Why is our relationship with sugar so multi-layered?
We are addicted to sugar in the form of ice-cream, chocolate, cake and desserts etc. – we eat this food fervently, but don't want the results of it in our body. It is often a relationship of indulgence followed by guilt and a vow to 'cut down' or 'give it up' ... until the next time.
- So why are we so attracted to sugary foods and drinks?
- When and how does this relationship begin that results in us feeling that "I am addicted to sugar"?
It's a common sight to see little children holding hands with their mums and dads or in the baby buggy with food in their hand – a bun, a biscuit or some other type of sweet. These sorts of simple carbohydrates are very quickly transformed into sugar in our bodies.
How do these little people (who sometimes can hardly walk!) handle this mass of carbohydrates or sugar? And why is it so that children and their parents favour this sort of food?
Let's look at the start of a child’s life: mostly, when a child is born we (as parents) are learning about baby development and care – especially if it is our first one.
Well, a baby does not have many options to clearly express to us what it is they need. So if a baby is in any way uncomfortable, it usually cries. And if the baby is crying we have to find out what is going on! We’ll do anything to have a happy and healthy kid!

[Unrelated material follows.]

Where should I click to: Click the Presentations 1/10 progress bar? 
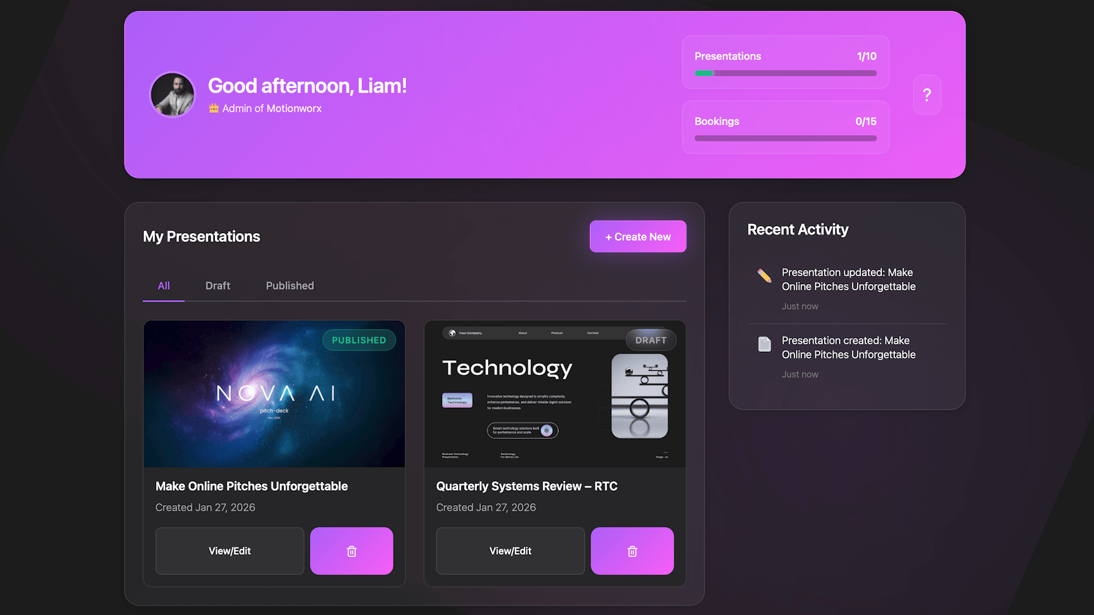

So we take them in our arms and rock them ... maybe they are hungry? Let's try and give them some food. If their crying stops, we feel relieved and successful. But how is that for the child? They may not have been hungry. Maybe they felt uncertain, insecure, cold, too warm, frightened, spooked, alone or bored, but what they got was something in their mouth. And not just anything – often it is something sweet, some form of sugar. And as they get older, it continues with:
- a lolly for consolation after the dentist’s or doctor's visit
- sweets as a reward if they were a 'nice or good child'
- a big birthday cake to celebrate themselves on their birthday
- a chocolate bar or gummy bears to distract them from being stressful (for the adults)

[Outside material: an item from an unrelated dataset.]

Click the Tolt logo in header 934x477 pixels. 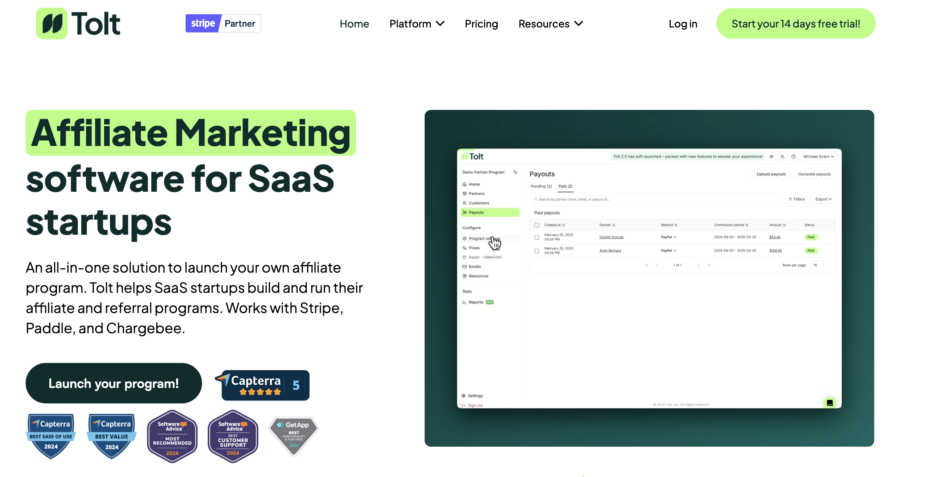tap(78, 24)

Could it be that we learn that food/sugar is something we can get, when we don't get what we really want?
What is striking is that we use food, and especially sweets, to change or support our moods ... for example:
'relaxing' with a glass of wine or beer after a hard day
eating chocolate in front of the TV to relax and to treat ourselves
turning to ice cream if we are sad / have lover's grief
we have 'special' food to mark occasions – to reward ourselves – such sweets as chocolates as a "thank you", or treats for working hard
Could it be that we have learned to use sugar in all its forms as a compensatory satisfaction or relief, and that as adults we not only continue with it, we support our sugar addictions and indulge in them?
How often do we eat something because we are 'hungry'? – not hungry for food but:
- hungry for real contact?
- hungry for a meaningful life?
- hungry to be seen for who we are?
How often do we eat something sweet so as to not feel something?:
- sadness, boredom or insecurity?
- to 'take the edge off' some other emotional pain?
It may be worth keeping an eye on our relationship with sugar:
- when do we have it?
- why do we have it?
- how do we feel after we've had it?
It's one thing to say "I am addicted to sugar", but isn't it time to look at "Why am I addicted to sugar? When did this begin and how do I support this addiction?"